Bridging the Gap of Islamic Finance in Russia and the CIS
- By Alain-Amine Raad
- Dec. 14 2010 00:00
Acting Head of
VTB Capital Dubai
The first experience of Islamic finance in modern times formally started in the 1960s. This relatively young industry has emerged as one of the world’s fastest growing in the financial services sector, not surprisingly driven by the high energy prices and the expansion of the banking sector in the Middle East and Southeast Asia.
However small from a global perspective, with an estimated $1 trillion of assets and expected to reach $2.5 trillion by 2015, according to the Islamic Financial Services Board, sharia-compliant banking has become a financial force that net importers of capital, countries and companies alike, need to recognize and accommodate.
From a macro point of view, Islamic banks and asset managers have not yet managed to embark on a large diversification of their portfolio: Despite tremendous growth it remains a largely concentrated industry in terms of geography, underlying assets and players.
- In the debt capital markets, issuers from the Gulf Cooperation Council and Malaysia still dominate the sukuk market;
- In asset management, with average assets under management below the traditional $100 million mark, Islamic funds are too fragmented and their product offering has been focused on either replicating conventional funds or, for the large part, on a single asset class, mainly real estate.
Few Islamic players have been in tune with the new world economic needs and trends such as agriculture, commodities and infrastructure, or have focused their investment in the emerging markets or BRIC countries.
Interestingly enough, the lack of diversification can be attributed to two external factors:
- Absence of favorable legal and regulatory framework for the development of sharia-compliant financial transactions; and
- Lack of awareness among Islamic investors with respect to opportunities beyond their traditional areas of focus.
Although positive changes have recently been witnessed in some countries, such as in the United Kingdom with its Finance Acts of 2003, 2005 and 2007, putting Islamic products and investors on equal tax and legal footing with their conventional counterparts, sharia-based investors’ best option remains to partner with and rely on the expertise of a strong local financial institution that can originate and identify viable investment ideas, understand local legal, tax and regulatory regimes and thereby assist in the structuring of Islamic finance-compliant transactions.

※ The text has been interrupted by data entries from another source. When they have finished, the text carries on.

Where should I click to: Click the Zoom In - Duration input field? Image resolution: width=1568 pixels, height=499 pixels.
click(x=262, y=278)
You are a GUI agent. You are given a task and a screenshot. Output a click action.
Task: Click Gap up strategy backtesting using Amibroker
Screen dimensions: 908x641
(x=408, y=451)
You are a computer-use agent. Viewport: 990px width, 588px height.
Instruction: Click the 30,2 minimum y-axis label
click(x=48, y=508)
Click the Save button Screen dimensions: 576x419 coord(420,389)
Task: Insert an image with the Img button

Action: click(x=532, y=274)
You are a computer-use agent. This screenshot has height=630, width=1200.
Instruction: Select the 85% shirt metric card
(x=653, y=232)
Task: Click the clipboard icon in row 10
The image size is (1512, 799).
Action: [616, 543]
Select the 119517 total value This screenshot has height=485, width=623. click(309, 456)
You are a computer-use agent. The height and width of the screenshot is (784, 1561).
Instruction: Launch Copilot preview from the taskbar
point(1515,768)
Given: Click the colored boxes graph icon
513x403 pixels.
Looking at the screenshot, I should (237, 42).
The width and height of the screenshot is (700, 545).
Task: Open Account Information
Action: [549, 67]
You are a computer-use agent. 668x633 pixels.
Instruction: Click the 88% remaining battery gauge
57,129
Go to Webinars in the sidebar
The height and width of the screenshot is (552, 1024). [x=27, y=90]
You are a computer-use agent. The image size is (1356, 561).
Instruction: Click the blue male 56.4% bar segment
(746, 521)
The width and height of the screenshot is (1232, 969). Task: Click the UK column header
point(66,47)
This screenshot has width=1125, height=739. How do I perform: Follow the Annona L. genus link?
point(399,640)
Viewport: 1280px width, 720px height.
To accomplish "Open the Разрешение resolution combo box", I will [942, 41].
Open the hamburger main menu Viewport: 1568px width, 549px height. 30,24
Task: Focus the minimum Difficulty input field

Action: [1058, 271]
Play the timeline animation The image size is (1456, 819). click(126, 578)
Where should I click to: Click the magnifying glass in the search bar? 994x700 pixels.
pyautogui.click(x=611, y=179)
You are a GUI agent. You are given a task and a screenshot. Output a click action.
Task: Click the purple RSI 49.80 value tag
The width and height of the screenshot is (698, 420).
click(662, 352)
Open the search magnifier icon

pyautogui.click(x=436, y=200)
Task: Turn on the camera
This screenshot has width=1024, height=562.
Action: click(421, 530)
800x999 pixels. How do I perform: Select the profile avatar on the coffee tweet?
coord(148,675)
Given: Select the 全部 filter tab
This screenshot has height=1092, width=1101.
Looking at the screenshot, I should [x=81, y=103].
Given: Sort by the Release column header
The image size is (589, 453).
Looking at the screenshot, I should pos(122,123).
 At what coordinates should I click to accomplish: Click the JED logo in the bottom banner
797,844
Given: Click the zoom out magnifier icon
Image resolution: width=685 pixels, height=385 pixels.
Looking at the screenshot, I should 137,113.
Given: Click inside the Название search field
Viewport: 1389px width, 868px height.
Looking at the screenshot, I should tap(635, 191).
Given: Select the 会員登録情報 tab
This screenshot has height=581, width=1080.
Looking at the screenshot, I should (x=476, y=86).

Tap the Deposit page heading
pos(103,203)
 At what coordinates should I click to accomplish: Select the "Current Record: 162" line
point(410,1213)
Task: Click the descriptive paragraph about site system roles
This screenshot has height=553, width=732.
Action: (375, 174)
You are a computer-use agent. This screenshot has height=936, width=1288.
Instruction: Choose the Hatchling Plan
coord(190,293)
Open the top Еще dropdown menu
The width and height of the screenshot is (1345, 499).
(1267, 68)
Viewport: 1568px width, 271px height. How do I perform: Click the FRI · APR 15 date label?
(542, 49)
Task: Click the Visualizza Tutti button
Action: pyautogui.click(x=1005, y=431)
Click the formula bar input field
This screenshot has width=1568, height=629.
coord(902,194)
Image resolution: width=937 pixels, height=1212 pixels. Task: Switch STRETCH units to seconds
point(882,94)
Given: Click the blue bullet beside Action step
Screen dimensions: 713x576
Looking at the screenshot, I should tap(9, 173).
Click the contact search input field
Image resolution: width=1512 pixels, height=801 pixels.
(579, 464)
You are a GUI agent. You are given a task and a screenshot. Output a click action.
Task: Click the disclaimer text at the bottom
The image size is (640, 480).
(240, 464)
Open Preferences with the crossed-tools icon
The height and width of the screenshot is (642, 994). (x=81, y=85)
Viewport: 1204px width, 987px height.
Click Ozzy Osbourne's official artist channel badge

In conclusion, given the economic similarities, the development of Islamic finance in Russia is a matter of bridging the gap between the regions. Ample natural resource reserves and significant need for infrastructure development in Russia and the CIS could, for instance, be an ideal situation for potential equity and financing partners, for structuring sharia-compliant transactions and for allowing local companies to diversify their funding base.